July 6, 2004
by Irwin Stelzer
Sunday, we Americans did what we always do on the Fourth. We grilled hot dogs and watched fireworks in celebration of the day in 1776 when we declared our independence of Britain by adopting "The Unanimous Declaration of The Thirteen United States of America." As Edmund Burke told the Parliament, "a succession of Acts of Tyranny" by the crown "was more than what ought to be endured." Then, as now, Americans were willing to wage war to unseat tyrants.
Americans have Iraq very much in mind, especially since we spent last week riveted to television images of a defiant Saddam Hussein telling a judge that Kuwait is part of Iraq. A further reminder of 9/11 came when ground was broken for the new 1,776-foot tower (a height chosen to commemorate the break with Britain in 1776) that will replace the Twin Towers.

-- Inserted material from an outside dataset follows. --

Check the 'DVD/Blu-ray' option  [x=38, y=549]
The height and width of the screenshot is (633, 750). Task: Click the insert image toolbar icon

Fortunately for the president, 54% of Americans tell pollsters that the transfer of authority to the Iraqis will improve the situation in Iraq, and only 39% say the transfer will make things worse. Although a majority of Americans doubt that the administration has a plan for the reconstruction of Iraq, 66% tell CBS/New York Times pollsters that America should keep troops in Iraq "as long as it takes that country to become a stable democracy." That is about all of the good news the president can wring from recent polls, which suggest to everyone except the White House staff that the campaign is going badly.
Preoccupation with Iraq is only one reason that the decision of the Federal Reserve Board's Monetary Policy Committee to raise interest rates by 0.25%, from its 45-year low of 1%, hardly proved earthshaking, even though it represents a reversal of a four-year trend of ever-lower rates. The muted reaction consisted of cheers from pensioners dependent on interest earned on savings accounts; yawns from the majority of Americans, who have financed their home purchases with fixed-rate mortgages, and from the markets, which had already priced in the long-anticipated increase; and concern from the inflation hawks who feel that Fed chairman Alan Greenspan is not moving hard and fast enough to nip inflation in its incipiency.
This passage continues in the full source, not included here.